Lecture 2: Photosynthesis and Water Relations Flashcards
Photosynthesis (Overall)
Process of converting light energy into chemical energy, energy storing process.
6CO2+H2O–> C6H12O6+6O2+ATP/NADPH
-Photosynthesis occurs in chloroplasts: in the storm are stacks of thylakoids called granum, which contain chlorophyll in the membrane.
-In the mesophyll: 2 external membranes, storm, thylakoids, thylakoid space, granum.

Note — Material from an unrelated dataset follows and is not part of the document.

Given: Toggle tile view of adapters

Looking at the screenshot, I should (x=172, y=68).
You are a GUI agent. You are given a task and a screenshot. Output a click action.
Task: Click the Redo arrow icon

Gas exchange occurs in the stomata
Ecological considerations (adaptations+modifications due to the environment)
Affected by light intensity, temperature and external/air CO2 concentration:
-Higher light absorption for leaves that receive unfiltered sunlight at the top the canopy
-Leaves in shade absorb little of the spectrum EXCEPT for the red wavelengths (700-800nm)
-Leaves grown in the sun have a thicker structure: longer palisade cells, increased spongy mesophyll cells.
-Photosynthetic leaves have a light compensation point (where CO2 uptake = CO2 evolution, the amount of light needed to start photosynthesis)
–saturation point= max CO2 uptake
–shade plants have a lower dark respiration point, whereas sun plants have a higher light compensation point.
Transpiration
Passing of water in and out of stomata:
-entry point for CO2 and exit point for H2O
Why do plants need water?
-Constitutes 90% of the weight of young cells
-Important part of enzyme actions and other chemical reactions
-Photosynthesis
-Cell turgor (shape and volume)
-Transpiration (cooling system)
-Absorption of nutrients
In what ways does water move?
Diffusion, osmosis, water potential, imhibition
Diffusion
random movement of cells across a concentration gradient, from a region of high concentration to a region of low concentration.
Osmosis
diffusion of water across a concentration gradient, from a region of high concentration to a region of low concentration across a semipermeable membrane.
-stops after reaching an equilibrium
Water potential
Water has free energy/potential:
MPa of pure water @ standard temp 25C, pressure 0
-Consists of osmotic potential and turgor (pressure) potential
-Water potential in plants is always negative: looks at the tendency of water to move from regions of h.w.p to l.w.p
H.w.p: closer to 0
L.w.p: further from 0 (more negative)
e.g.: roots+soil have a very high w.p compared to leaves+atmosphere.
Osmotic potential
The effect solutes (ions, sugars) have on water potential
-Adding solutes decreases water potential
-Osmotic potential is always negative (water potential starts at 0)
Pressure (turgor) potential
Develops against the cell wall as a result of water entering the vacuole (always positive)
How does water get transported to the xylem?
Cohesion-tension theory:
-H2O molecules are polar and adhere to the xylem due to capillary forces (charges on the wall)
-Through transpiration from stomata there’s a lower w.p than in adjacent cells.
-Causing replacement water to be transported
-Transpiration creates a tension in the water columns contained in the xylem.
Wilting
Soil dehydration causes soil w.p to be low, plants cannot absorb water from the soil anymore.
How does phloem transport work?
Pressure-flow hypothesis:
-Translocation of phloem loading and unloading with ATP
Pressure-flow hypothesis: Source
Where photosynthates are produced (leaves):
1. Sugars enter sieve tubes through companion cells (active transport)
2. Water from xylem follows by osmosis
3. Turgor pressure develops, which is the driving force for fluids to rush towards the sink
Pressure-flow hypothesis: Sink
Where sugars are used (growing cells) or sugars are stored (fruits, stems, roots):
1. Sugars are actively transported out of the phloem
2. Decreases water potential in the sieve tubes (osmotic potential becomes less negative)
3. Water flows out and turgor pressure drops.